§ Requirements:
[a] List every storage type named in the recovery algorithm notes, with the examples given for each.
[b] From the recovery algorithm notes, reproduce word for word the part that opens with the words containing "Failure Types: Transaction" and closes with "back. What’s happened?".

§ Selected passage:
··········

Recovery Algorithm

Classifications

Storage Types: Volatile Storage (DRAM/SRAM) => Non-volatile Storage (HDD, SSD, NVM) => Stable Storage (multiple storage devices)
Failure Types: Transaction / System / Storage Media
- Transaction Errors: Logical errors / Internal State Errors
- System Errors: Software (Exceptions, e.g., divide by zero) / hardware (Power down)
- Fail-Stop Assumption: Non-volatile Storage will not be corrupted
- Storage Media Failure: Game Over! WTF

Procedures (Buffer Pool):
1. Copy target record into memory
2. Perform the writes in memory
3. Write Dirty records back to disks
Issue: There are two transactions: T1, T2. T1 is still uncommitted but T2 is already committed. At the same time, the dirty records is written back to non-volatile device. T1 needs to roll back. What’s happened?

··········

§ Dataset content:
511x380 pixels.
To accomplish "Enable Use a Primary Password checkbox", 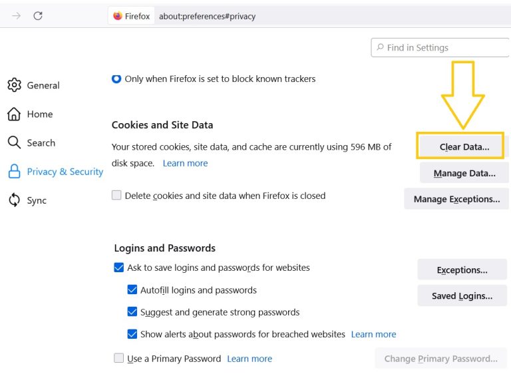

··········

§ Results by task:
[a]
- Volatile Storage (DRAM/SRAM)
- Non-volatile Storage (HDD, SSD, NVM)
- Stable Storage (multiple storage devices)

[b]
Failure Types: Transaction / System / Storage Media
- Transaction Errors: Logical errors / Internal State Errors
- System Errors: Software (Exceptions, e.g., divide by zero) / hardware (Power down)
- Fail-Stop Assumption: Non-volatile Storage will not be corrupted
- Storage Media Failure: Game Over! WTF

Procedures (Buffer Pool):
1. Copy target record into memory
2. Perform the writes in memory
3. Write Dirty records back to disks
Issue: There are two transactions: T1, T2. T1 is still uncommitted but T2 is already committed. At the same time, the dirty records is written back to non-volatile device. T1 needs to roll back. What’s happened?